Function X: A Concept Paper introducing the f(x) ecosystem, a universal decentralized internet powered by blockchain technology and smart devices

Function X: A Concept Paper introducing the f(x) ecosystem, a universal decentralized internet powered by blockchain technology and smart devices

https://preview.redd.it/yylq6k0yqrv21.png?width=633&format=png&auto=webp&s=089ffe83e18baeceb87d465ca6fad184939490e4

Prologue

This is a Concept Paper written to introduce the Function X Ecosystem, which includes the XPhone. It also addresses the relationship between the XPOS and Function X.
Pundi X has always been a community-driven project. We have lived by the mission of making sure the community comes first and we are constantly learning from discussions and interactions on social media and in real-life meetings.
As with all discussions, there is always background noise but we have found gems in these community discussions. One such example is a question which we found constantly lingering at the back of our mind, “Has blockchain changed the world as the Internet did in the ’90s, and the automobile in the ‘20s?”. Many might argue that it has, given the rise of so many blockchain projects with vast potential in different dimensions (like ours, if we may add). But the question remains, “can blockchain ever become what the Internet, as we know it today, has to the world?”
Function X, a universal decentralized internet which is powered by blockchain technology and smart devices.
Over the past few months, in the process of implementing and deploying the XPOS solution, we believe we found the answer to the question. A nimble development team was set up to bring the answer to life. We discovered that it is indeed possible to bring blockchain to the world of telephony, data transmission, storage and other industries; a world far beyond financial transactions and transfers.
This is supported by end-user smart devices functioning as blockchain nodes. These devices include the XPOS and XPhone developed by Pundi X and will also include many other hardware devices manufactured by other original equipment manufacturers.
The vision we want to achieve for f(x) is to create a fully autonomous and decentralized network that does not rely on any individual, organization or structure.
Due to the nature of the many new concepts introduced within this Concept Paper, we have included a Q&A after each segment to facilitate your understanding. We will continuously update this paper to reflect the progress we’re making.

Function X: The Internet was just the beginning

The advent of the Internet has revolutionized the world. It created a communications layer so robust that it has resulted in TCP/IP becoming the network standard.
The Internet also created a wealth of information so disruptive that a company like Amazon threatened to wipe out all the traditional brick-and-mortar bookstores. These bookstores were forced to either adapt or perish. The same applies to the news publishing sector: the offerings of Google and Facebook have caused the near extinction of traditional newspapers.
The digitalization of the world with the Internet has enabled tech behemoths like Apple, Amazon, Google and Facebook to dominate and rule over traditional companies. The grip of these tech giants is so extensive that it makes you wonder if the choices you make are truly your own or influenced by the data they have on you as a user.

Data excerpt:
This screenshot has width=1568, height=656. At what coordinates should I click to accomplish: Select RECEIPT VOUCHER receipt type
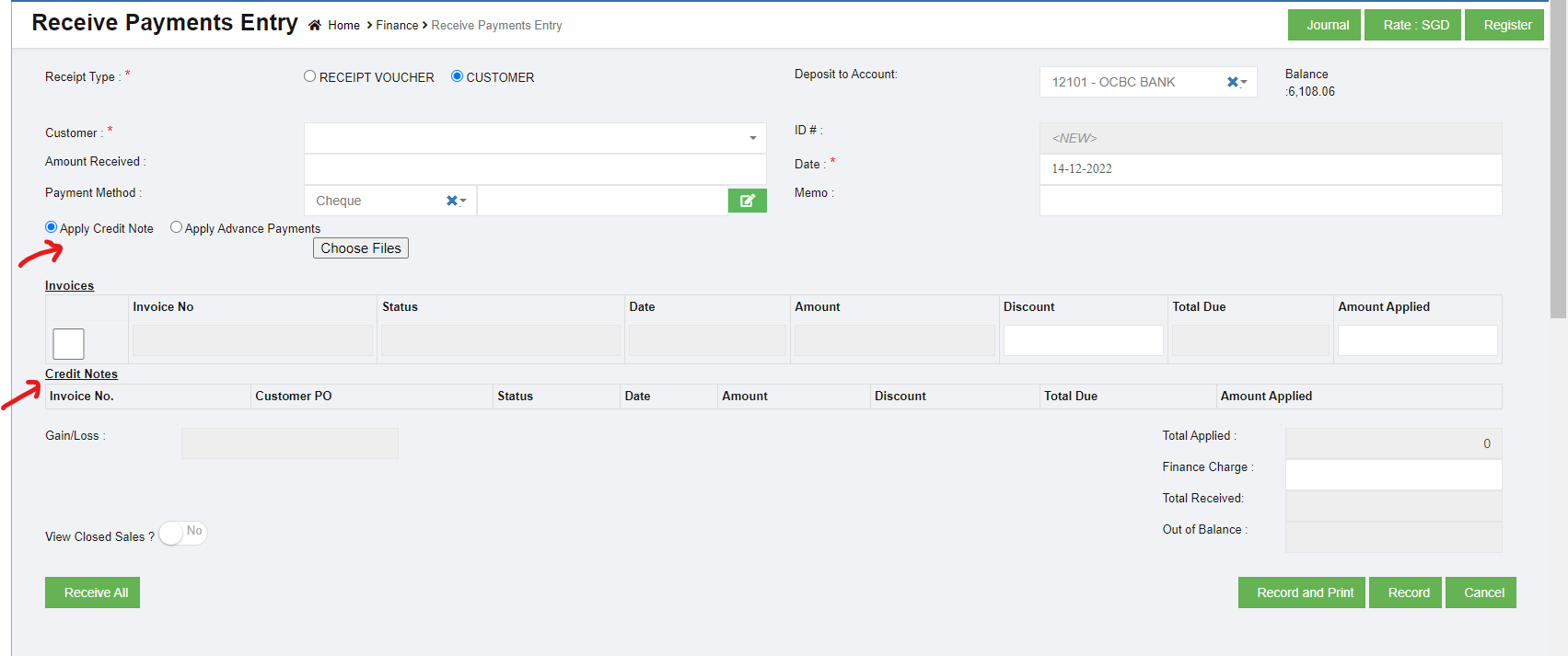310,76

Task directions:
Rewrite the part of the Function X paper that opens with the words containing "The vision we" and closes with "the network standard.", renaming "Internet" to "Web" throughout.

Final result:
The vision we want to achieve for f(x) is to create a fully autonomous and decentralized network that does not rely on any individual, organization or structure.
Due to the nature of the many new concepts introduced within this Concept Paper, we have included a Q&A after each segment to facilitate your understanding. We will continuously update this paper to reflect the progress we’re making.

Function X: The Web was just the beginning

The advent of the Web has revolutionized the world. It created a communications layer so robust that it has resulted in TCP/IP becoming the network standard.